++++ Records for the task ++++

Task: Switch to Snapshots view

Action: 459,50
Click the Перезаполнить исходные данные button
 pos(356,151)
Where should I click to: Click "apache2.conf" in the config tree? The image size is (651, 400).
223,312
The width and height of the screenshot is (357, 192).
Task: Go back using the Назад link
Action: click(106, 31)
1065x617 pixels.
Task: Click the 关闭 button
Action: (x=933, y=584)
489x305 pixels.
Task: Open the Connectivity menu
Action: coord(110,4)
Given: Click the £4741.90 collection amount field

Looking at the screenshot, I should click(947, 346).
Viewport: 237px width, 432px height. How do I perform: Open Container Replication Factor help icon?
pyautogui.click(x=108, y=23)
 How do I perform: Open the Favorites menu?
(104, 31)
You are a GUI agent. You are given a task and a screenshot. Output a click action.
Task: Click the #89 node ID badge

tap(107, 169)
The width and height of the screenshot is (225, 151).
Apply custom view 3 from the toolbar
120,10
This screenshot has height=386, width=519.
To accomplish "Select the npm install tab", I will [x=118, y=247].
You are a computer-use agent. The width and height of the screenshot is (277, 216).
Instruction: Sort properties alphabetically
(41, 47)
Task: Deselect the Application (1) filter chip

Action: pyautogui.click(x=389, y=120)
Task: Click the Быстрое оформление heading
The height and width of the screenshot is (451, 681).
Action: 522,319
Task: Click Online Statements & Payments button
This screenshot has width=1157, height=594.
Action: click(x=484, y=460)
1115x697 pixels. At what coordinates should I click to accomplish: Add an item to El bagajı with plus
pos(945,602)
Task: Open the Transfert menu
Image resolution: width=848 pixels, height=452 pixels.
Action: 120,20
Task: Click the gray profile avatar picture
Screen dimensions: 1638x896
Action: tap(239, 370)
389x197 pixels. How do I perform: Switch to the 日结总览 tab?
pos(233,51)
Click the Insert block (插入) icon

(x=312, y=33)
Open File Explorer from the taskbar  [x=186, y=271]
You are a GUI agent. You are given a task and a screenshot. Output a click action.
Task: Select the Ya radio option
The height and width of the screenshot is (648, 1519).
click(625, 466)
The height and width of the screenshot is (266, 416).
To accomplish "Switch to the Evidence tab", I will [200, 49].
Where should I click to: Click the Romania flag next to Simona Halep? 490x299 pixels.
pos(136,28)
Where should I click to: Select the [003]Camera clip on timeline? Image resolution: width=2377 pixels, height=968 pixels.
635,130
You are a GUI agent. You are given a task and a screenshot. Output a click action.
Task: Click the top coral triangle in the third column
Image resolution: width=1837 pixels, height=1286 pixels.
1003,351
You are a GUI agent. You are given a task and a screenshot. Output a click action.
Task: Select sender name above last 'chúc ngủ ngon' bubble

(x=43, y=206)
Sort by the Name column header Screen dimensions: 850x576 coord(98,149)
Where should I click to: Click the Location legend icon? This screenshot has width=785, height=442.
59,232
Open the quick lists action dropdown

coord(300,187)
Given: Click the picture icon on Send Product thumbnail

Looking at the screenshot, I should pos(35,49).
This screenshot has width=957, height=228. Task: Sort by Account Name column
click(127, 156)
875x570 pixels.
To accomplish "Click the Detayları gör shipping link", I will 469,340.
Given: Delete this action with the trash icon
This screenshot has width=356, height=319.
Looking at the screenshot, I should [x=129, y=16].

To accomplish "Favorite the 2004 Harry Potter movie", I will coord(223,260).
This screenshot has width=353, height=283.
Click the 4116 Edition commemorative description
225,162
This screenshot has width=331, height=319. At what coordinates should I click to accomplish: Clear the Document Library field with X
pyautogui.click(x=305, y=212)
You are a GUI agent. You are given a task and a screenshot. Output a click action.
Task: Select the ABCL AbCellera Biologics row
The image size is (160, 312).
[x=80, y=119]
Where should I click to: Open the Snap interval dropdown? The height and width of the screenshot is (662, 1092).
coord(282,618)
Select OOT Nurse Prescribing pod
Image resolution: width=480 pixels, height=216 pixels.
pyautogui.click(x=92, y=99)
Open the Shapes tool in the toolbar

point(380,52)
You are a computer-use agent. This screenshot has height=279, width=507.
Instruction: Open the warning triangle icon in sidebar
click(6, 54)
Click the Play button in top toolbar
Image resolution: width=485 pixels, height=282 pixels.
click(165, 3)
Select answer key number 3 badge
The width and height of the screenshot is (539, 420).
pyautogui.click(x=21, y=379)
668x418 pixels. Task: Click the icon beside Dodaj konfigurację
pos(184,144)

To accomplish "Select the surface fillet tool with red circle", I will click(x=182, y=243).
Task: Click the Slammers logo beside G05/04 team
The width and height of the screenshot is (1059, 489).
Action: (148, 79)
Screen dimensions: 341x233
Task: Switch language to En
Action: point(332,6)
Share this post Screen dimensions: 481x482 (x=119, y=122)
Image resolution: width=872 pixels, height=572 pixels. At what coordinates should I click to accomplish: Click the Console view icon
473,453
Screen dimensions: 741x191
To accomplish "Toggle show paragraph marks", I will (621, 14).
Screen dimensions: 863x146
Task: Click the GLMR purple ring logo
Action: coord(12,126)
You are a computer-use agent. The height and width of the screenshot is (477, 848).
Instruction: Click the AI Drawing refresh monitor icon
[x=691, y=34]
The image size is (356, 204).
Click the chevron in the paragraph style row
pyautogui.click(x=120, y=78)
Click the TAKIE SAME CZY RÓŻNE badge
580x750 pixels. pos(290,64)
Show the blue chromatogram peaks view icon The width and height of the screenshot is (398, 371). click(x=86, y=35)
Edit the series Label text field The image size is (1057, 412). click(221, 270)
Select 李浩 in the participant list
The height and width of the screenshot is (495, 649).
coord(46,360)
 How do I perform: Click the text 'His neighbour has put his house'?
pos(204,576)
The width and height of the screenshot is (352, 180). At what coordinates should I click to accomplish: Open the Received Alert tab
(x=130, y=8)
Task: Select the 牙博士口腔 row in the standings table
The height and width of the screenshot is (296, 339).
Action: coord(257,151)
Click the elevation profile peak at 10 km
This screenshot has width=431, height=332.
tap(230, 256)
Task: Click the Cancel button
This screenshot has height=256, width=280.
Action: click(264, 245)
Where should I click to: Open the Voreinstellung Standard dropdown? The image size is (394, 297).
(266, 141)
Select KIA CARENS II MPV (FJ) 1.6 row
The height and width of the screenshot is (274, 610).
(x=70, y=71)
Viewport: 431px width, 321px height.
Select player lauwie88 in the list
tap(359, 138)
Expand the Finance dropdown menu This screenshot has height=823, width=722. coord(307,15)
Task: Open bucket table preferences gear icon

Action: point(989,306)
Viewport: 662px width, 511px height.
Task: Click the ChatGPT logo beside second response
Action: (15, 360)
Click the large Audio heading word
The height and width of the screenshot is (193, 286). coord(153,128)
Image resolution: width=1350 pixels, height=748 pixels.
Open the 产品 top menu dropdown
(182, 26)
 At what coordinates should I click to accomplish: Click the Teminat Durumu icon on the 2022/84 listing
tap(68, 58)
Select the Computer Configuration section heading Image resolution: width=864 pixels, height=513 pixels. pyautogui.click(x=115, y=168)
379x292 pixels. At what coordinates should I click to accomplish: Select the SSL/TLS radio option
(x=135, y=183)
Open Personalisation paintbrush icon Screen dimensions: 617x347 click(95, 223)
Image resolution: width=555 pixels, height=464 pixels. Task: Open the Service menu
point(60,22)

++++

■ What needs to be done ■
Taking the line with "379x292 pixels. At" as the start and the last line of the data above as the end, write out those two lines and every line between them exactly, and only those.

■ Your solution ■
379x292 pixels. At what coordinates should I click to accomplish: Select the SSL/TLS radio option
(x=135, y=183)
Open Personalisation paintbrush icon Screen dimensions: 617x347 click(95, 223)
Image resolution: width=555 pixels, height=464 pixels. Task: Open the Service menu
point(60,22)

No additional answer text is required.